» Exercise input
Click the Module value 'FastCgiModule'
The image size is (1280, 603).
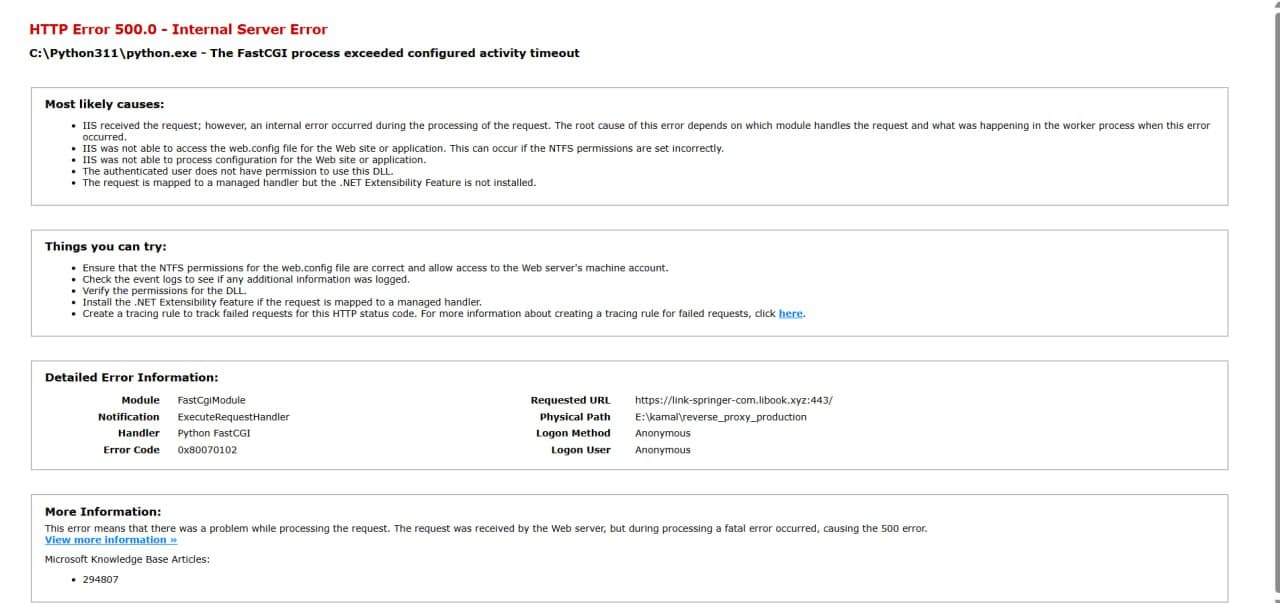pos(211,401)
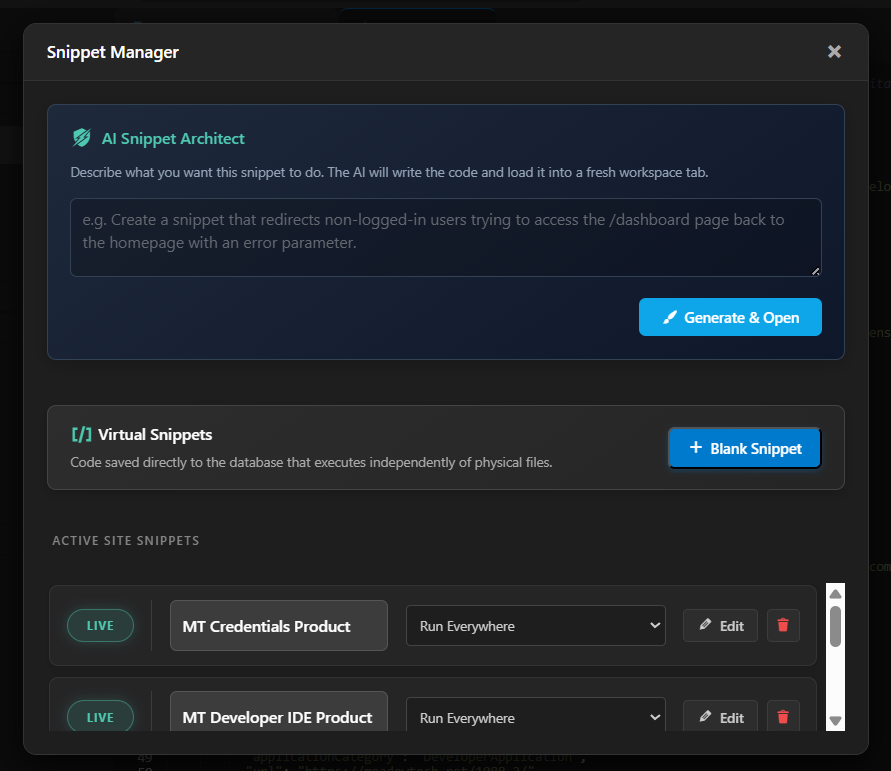This screenshot has width=891, height=771.
Task: Click the scroll down arrow of snippets list
Action: point(835,720)
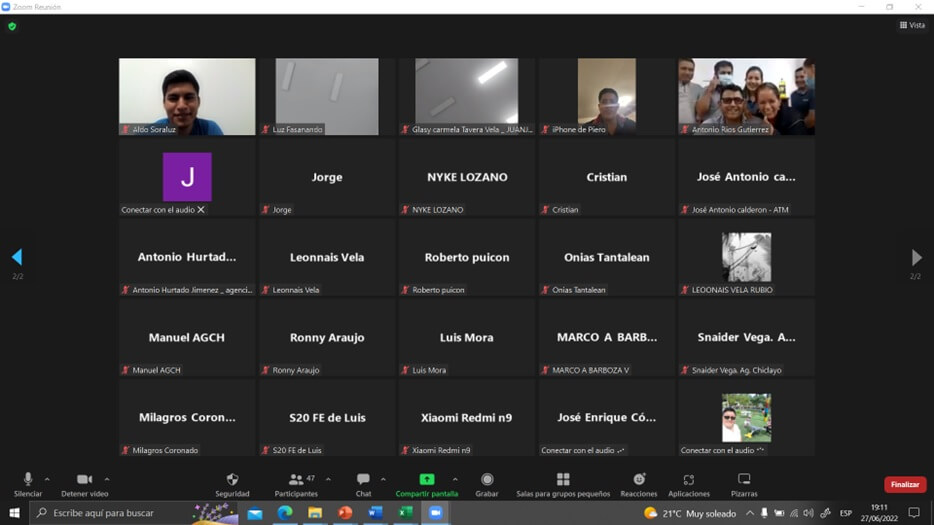Stop the camera with Detener video
Viewport: 934px width, 525px height.
(x=84, y=481)
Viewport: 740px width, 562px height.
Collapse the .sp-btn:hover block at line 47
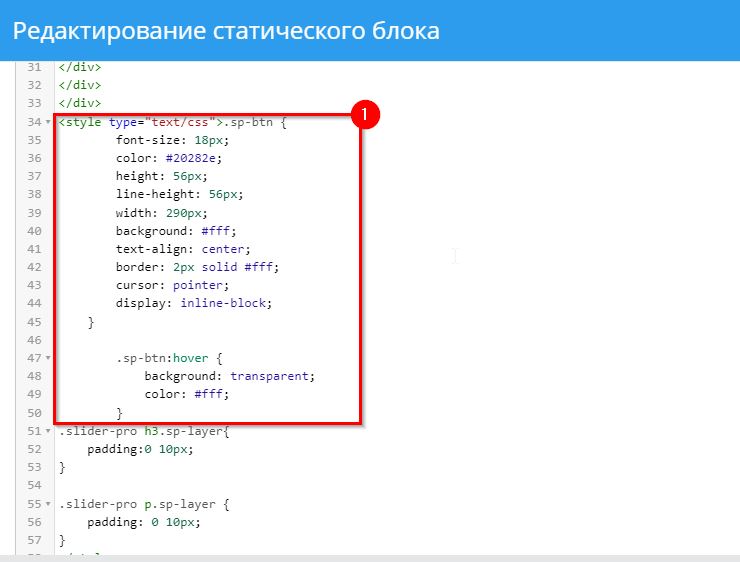[48, 358]
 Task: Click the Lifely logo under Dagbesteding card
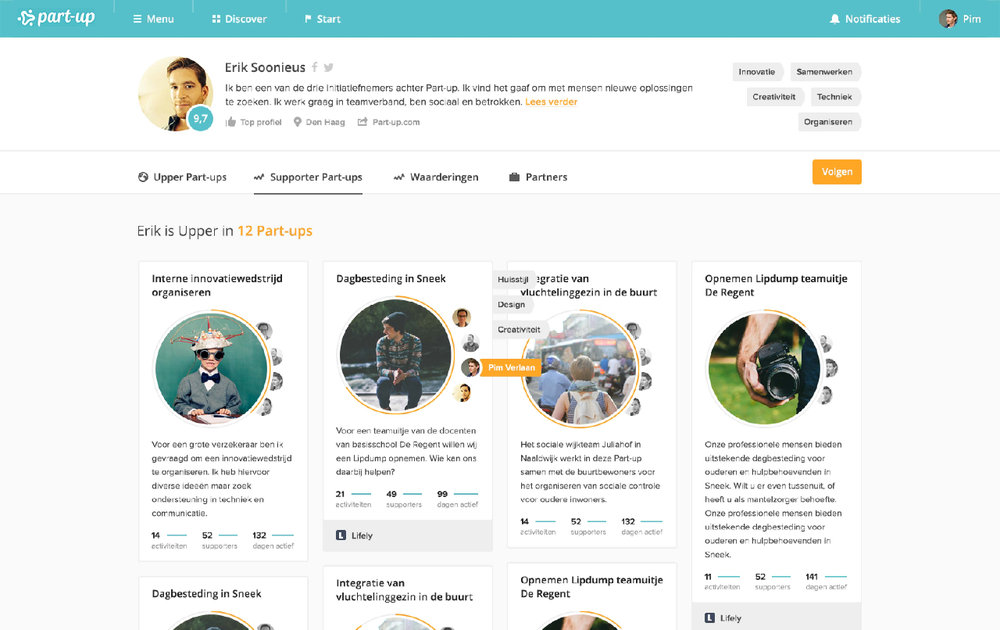pos(341,536)
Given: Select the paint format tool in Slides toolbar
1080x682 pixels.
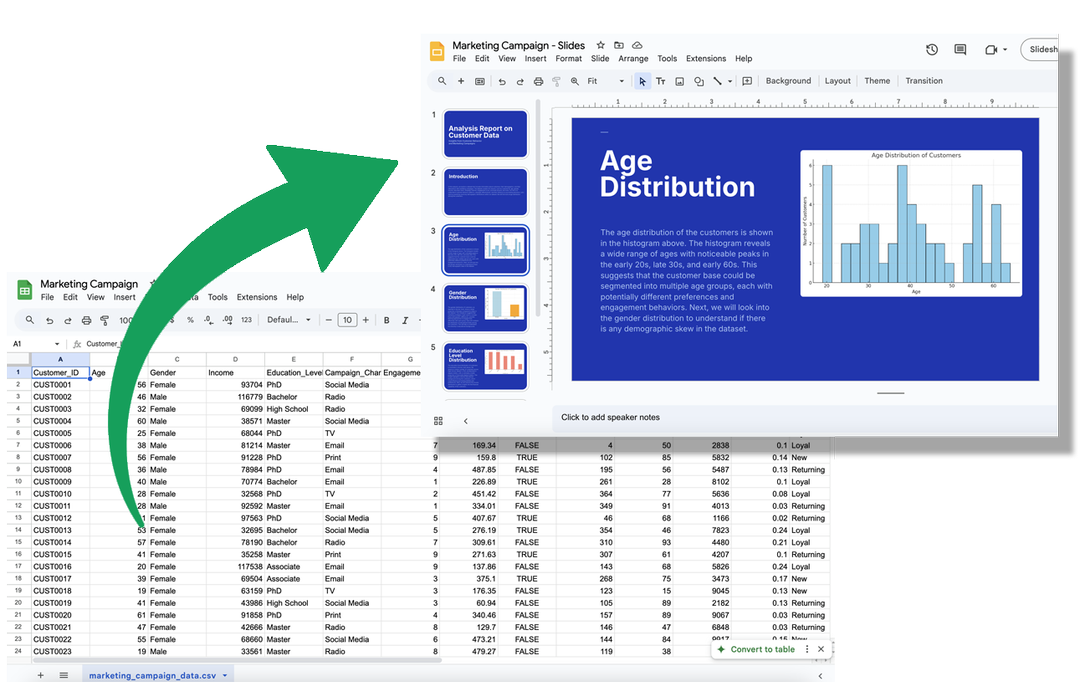Looking at the screenshot, I should click(557, 81).
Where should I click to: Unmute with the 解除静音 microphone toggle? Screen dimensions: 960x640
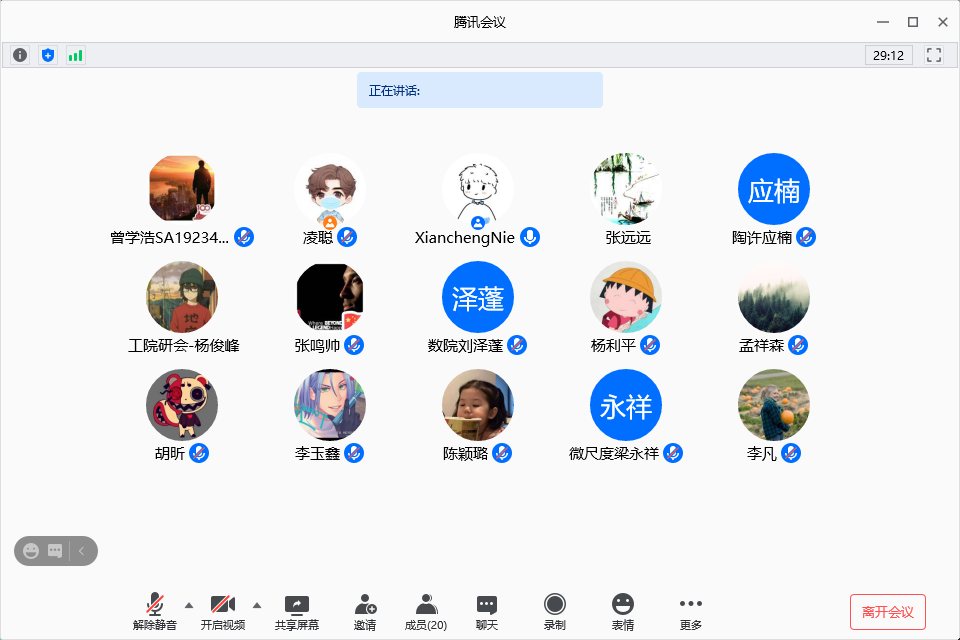click(157, 605)
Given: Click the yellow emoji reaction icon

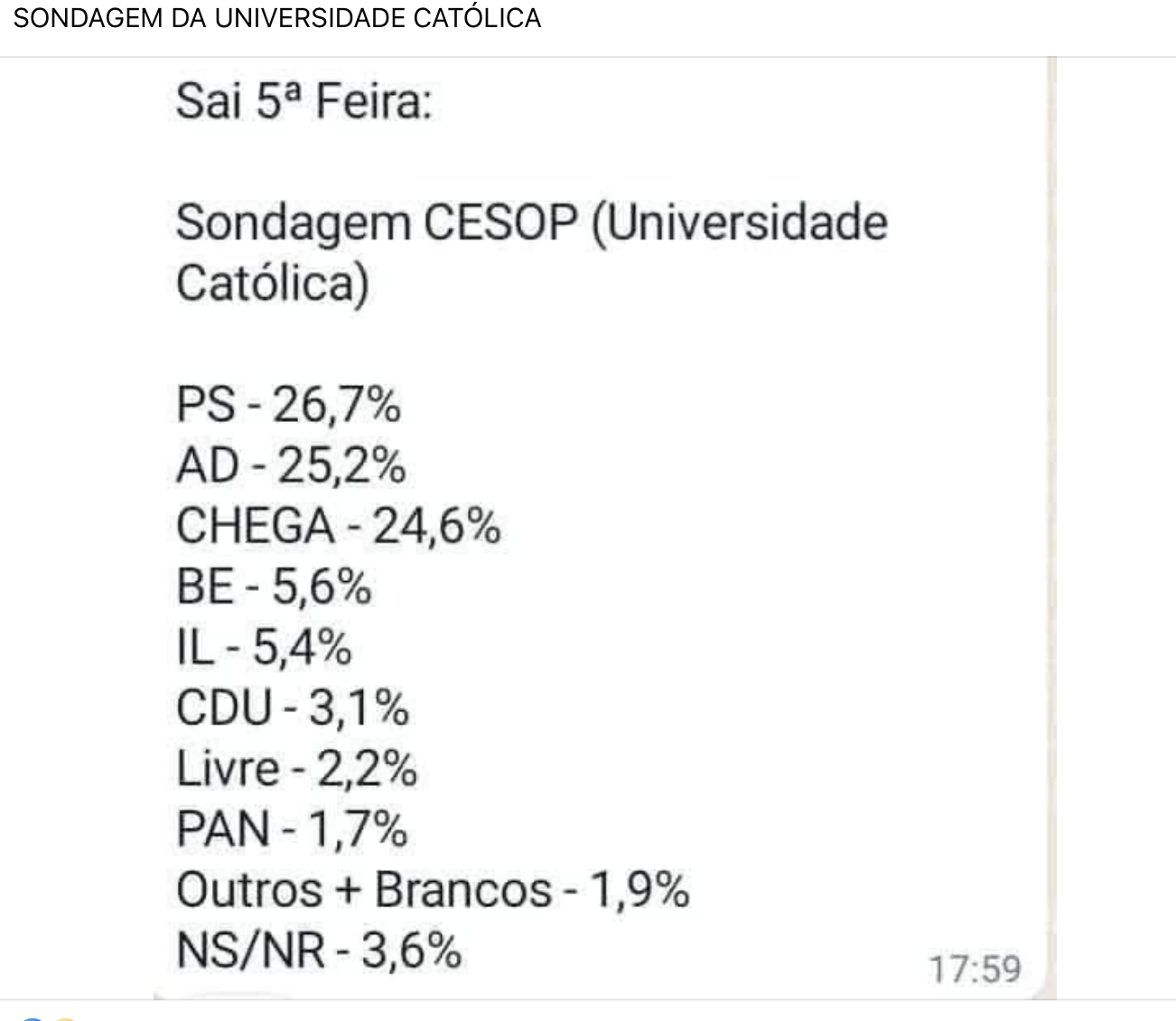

» Assigned task
The job here is to write out the records exactly, pictures excluded.

» Final answer
Click the Module value 'FastCgiModule'
The image size is (1280, 603).
pos(211,401)
This screenshot has width=891, height=771.
Task: Click the scroll down arrow of snippets list
Action: point(835,720)
Stop the camera with Detener video
Viewport: 934px width, 525px height.
(x=84, y=481)
Viewport: 740px width, 562px height.
Collapse the .sp-btn:hover block at line 47
[48, 358]
 Task: Click the Lifely logo under Dagbesteding card
pos(341,536)
Given: Select the paint format tool in Slides toolbar
1080x682 pixels.
Looking at the screenshot, I should click(557, 81).
Where should I click to: Unmute with the 解除静音 microphone toggle? Screen dimensions: 960x640
click(157, 605)
Given: Click the yellow emoji reaction icon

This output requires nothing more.